**Page:**
[Start]
Basic Metascraper for lists of urls

Hubert
2 min readAug 28, 2018

--

Step 1: Get npm if you don’t have it.

Step 2: In a new project directory (I called mine metascraper), run the following commands
npm init
npm i -s metascraper
npm i -s got

Step 3: Edit the scripts section in the package.json file to look like this:

"scripts": {
"start": "node index.js"
},

Step 4: If you look here, you can see the rules you can install. You must install the rules before you can use them.

npm i -s metascraper-author
npm i -s metascraper-date
npm i -s metascraper-title

Step 5: Make an index.js file in the project directory and copy this into it, and make any necessary changes to the rules and urls:

const metascraper = require('metascraper')([
//rules that are to be used. you must install these in order to use them.
require('metascraper-author')(),
require('metascraper-date')(),
require('metascraper-description')(),
require('metascraper-publisher')(),
require('metascraper-title')(),
require('metascraper-url')()
])
const got = require('got')//my urls to be scraped for dataconst urls = [
"http://my-url.com/my-article",
"http://my-url.com/my-article",
"http://my-url.com/my-article",
"http://my-url.com/my-article",
"http://my-url.com/my-article",
"http://my-url.com/my-article"
[End]
**Objective:** Retype the part of the Metascraper guide that begins at the words "npm i -s metascraper-author" and stops after "require('metascraper-url')()".

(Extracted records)
[Start]
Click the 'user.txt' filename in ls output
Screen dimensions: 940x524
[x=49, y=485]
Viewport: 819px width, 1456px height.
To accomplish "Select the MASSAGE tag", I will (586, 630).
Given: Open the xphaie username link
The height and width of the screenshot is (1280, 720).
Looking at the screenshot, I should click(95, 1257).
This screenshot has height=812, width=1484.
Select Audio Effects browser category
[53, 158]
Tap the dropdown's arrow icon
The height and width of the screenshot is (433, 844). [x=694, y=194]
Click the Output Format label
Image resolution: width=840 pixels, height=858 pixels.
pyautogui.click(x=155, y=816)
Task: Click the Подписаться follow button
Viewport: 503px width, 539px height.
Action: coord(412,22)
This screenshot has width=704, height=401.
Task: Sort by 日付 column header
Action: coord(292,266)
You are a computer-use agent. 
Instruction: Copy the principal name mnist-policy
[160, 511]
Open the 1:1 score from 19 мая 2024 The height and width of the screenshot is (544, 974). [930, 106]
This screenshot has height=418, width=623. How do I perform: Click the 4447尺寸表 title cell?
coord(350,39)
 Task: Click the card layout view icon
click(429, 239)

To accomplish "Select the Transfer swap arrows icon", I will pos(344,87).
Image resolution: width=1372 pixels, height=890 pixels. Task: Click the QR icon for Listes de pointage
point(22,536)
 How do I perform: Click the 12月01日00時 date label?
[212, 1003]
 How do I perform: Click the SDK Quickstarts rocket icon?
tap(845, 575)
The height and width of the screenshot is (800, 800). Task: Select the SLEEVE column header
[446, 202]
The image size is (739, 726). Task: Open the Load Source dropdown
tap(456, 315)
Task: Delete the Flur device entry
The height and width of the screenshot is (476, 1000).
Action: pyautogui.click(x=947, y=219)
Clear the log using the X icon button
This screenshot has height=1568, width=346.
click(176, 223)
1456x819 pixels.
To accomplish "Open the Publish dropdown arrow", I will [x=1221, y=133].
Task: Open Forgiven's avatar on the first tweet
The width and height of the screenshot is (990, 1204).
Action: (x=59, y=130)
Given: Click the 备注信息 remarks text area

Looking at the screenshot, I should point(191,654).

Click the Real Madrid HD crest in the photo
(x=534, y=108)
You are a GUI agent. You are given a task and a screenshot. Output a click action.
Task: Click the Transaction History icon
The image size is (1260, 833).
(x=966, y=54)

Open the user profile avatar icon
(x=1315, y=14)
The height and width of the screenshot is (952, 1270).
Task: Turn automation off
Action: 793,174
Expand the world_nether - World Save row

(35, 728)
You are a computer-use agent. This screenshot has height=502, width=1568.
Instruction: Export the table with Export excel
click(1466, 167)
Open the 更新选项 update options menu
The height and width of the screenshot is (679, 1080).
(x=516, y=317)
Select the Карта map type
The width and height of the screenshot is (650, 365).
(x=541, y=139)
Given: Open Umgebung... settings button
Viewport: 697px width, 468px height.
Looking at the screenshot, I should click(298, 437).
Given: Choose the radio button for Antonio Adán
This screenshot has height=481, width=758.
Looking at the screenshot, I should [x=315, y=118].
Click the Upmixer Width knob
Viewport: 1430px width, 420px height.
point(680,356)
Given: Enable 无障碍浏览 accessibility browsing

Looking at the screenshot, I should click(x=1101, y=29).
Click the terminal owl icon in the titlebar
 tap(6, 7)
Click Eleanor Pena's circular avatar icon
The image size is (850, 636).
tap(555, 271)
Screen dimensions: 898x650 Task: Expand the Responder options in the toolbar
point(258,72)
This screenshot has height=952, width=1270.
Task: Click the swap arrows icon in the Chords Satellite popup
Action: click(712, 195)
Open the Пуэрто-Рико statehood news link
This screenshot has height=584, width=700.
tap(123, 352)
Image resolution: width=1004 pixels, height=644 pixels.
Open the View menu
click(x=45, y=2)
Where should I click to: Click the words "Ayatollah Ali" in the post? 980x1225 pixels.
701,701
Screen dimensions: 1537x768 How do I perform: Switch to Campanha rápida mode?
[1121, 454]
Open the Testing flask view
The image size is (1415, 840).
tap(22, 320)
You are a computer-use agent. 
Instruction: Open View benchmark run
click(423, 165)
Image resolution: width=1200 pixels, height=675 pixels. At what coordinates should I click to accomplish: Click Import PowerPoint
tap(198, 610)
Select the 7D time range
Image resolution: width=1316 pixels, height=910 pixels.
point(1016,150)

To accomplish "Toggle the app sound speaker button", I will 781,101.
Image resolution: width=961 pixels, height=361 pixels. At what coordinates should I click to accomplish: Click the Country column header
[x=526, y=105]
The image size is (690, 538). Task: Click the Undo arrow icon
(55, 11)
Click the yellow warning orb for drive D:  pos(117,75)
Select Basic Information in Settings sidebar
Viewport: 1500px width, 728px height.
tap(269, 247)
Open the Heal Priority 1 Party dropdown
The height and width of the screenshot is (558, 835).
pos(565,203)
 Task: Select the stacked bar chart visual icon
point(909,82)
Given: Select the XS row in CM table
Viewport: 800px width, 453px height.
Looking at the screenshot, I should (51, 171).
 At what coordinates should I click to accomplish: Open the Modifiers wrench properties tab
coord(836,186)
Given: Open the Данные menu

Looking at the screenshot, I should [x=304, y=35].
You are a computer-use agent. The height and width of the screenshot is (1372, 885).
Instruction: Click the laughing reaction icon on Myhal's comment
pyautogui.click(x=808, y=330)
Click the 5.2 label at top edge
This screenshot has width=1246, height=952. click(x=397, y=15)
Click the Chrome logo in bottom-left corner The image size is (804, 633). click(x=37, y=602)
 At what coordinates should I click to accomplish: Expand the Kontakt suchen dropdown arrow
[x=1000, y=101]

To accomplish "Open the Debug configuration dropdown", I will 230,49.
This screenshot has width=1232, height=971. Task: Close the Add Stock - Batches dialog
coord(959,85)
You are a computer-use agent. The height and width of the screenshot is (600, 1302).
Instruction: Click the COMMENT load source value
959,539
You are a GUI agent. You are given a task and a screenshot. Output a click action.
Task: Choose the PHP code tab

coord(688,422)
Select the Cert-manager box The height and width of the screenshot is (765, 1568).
[End]
**Exercise response:**
npm i -s metascraper-author
npm i -s metascraper-date
npm i -s metascraper-title

Step 5: Make an index.js file in the project directory and copy this into it, and make any necessary changes to the rules and urls:

const metascraper = require('metascraper')([
//rules that are to be used. you must install these in order to use them.
require('metascraper-author')(),
require('metascraper-date')(),
require('metascraper-description')(),
require('metascraper-publisher')(),
require('metascraper-title')(),
require('metascraper-url')()